3'Breakfast at Tiffany's' by Truman Capote
CONTROVERSIAL OPINION, sorry, because a lot of people love this movie (I love parts of it... but I can't get past the Mickey Rooney scene). But when Capote's novella was turned into the beloved classic film, Hollywood scrubbed away all of the queerness and shoved a hetero romance in there, permanently ruining everything forever. Perhaps a more nuanced movie could be made today, but at the time there was no chance of adapting the book with the sexual subtext intact.
4'The Great Gatsby' by F. Scott Fitzgerald
I'm calling it, guys. Enough with the Great Gatsby adaptations. None of them to date have managed to bring the book from page to screen, although some of them are very pretty. We might have to accept that the story, from Nick's narration to Gatsby's wild house parties, only works as a novel. Hollywood can't help but make Gatsby into the tragic hero onscreen, which loses a lot of the subtleties of the book (and the movies always cut the scene where Nick has sex with a man).
5'The Iliad' by Homer
Epic poems seem like they would make for great films.

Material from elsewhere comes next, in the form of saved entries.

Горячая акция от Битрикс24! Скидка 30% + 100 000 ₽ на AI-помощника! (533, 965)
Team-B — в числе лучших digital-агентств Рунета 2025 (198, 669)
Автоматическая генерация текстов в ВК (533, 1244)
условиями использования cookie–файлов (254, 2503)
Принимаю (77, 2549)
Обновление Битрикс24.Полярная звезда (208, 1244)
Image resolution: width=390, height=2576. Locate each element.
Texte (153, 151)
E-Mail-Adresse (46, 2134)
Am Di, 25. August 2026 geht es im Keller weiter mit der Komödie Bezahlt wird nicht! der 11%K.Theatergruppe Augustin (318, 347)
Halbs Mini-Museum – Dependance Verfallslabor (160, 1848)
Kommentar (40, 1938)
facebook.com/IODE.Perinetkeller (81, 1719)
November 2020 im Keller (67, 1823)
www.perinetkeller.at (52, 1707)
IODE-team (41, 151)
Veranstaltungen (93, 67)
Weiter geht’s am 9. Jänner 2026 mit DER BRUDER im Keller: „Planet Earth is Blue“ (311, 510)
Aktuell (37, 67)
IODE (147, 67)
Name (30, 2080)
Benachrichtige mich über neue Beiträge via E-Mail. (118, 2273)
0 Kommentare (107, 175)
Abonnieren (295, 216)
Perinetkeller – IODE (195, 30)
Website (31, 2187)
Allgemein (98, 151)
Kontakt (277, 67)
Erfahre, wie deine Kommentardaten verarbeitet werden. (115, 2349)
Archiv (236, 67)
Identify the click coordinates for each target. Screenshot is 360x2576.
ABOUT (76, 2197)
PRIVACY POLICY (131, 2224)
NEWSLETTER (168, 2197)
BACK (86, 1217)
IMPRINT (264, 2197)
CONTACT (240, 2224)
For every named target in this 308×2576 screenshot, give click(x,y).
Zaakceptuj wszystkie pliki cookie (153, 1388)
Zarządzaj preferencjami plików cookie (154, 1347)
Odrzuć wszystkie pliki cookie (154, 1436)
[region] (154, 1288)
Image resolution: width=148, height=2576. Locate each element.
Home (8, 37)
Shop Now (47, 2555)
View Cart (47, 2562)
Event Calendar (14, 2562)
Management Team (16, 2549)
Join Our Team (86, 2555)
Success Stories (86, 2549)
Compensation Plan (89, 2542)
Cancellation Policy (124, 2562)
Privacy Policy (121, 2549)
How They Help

Wars! Gods! Sexy women crying! But somehow, we always just end up with a vague swords-and-sandals mess of a film. Everyone in the Mediterranean is suddenly blonde, the mythology is all wrong, and (are you sensing a pattern?) all same-sex romantic relationships mysteriously disappear when the story hits movie theaters.
6'Beloved' by Toni Morrison
Yes, there is indeed a movie of Beloved from 1998. Yes, it stars Oprah. And yes, it was a box office flop. Beloved is such a power, poetic piece of writing, far more complex and gut-wrenching than your typical ghost story. Any screen adaptation seems doomed to turn a visceral, beautiful story into a costume-drama horror film. Even with all the power of Oprah behind it, the film doesn't quite do justice to the depth of the book.
7'Watchmen' by Alan Moore
Comic books make for great movies, right? All those guys in tights punching each other? But Watchmen isn't your typical superhero comic. It's a dense graphic novel, a cynical satire of the whole superhero concept, and an intense psychological look at the Cold War. Not exactly the kind of thing you can eat popcorn to. Any movie was going to turn all of that angst into a sexy, gritty action film... and the result looks slick, but misses the mark.
8'Eat, Pray, Love' by Elizabeth Gilbert
Is there anything in this life more desperately sad than watching a thin actress pretend to enjoy pizza onscreen, knowing full well that she must diet constantly to maintain Hollywood's unreasonable standards of beauty? Anyway, Eat, Pray, Love is a feel-good memoir about travel and food and finding oneself. It doesn't really have a plot. It doesn't really make sense to try to give it a plot. It shouldn't have been a movie.
9'Never Let Me Go' by Kazuo Ishiguro
This is another book that isn't bad as a movie... it just didn't need to be a movie. Kazuo Ishiguro's tragic novel works best as a tragic novel: a slow burn of romance and dystopian horror that still feels rooted in reality. The movie (like many movies) takes a subtle story and makes it overwhelmingly pretty and sad—the subtlety that works on the page translates to a lot of staring into the distance onscreen.
10'The Cat in the Hat' by Dr. Seuss
What have we, as a species, done to deserve the modern plague of Seuss adaptations? I'd argue that Seuss's charming children's books make for charming short, animated films. Even the longer, computer animated Seuss adaptations have been bad but not unimaginably horrific. Live action adaptations of Seuss, like The Cat in the Hat, however, are their own circle of hell. This book had no business being turned into a live action film. No one was asking for that. Please make it stop.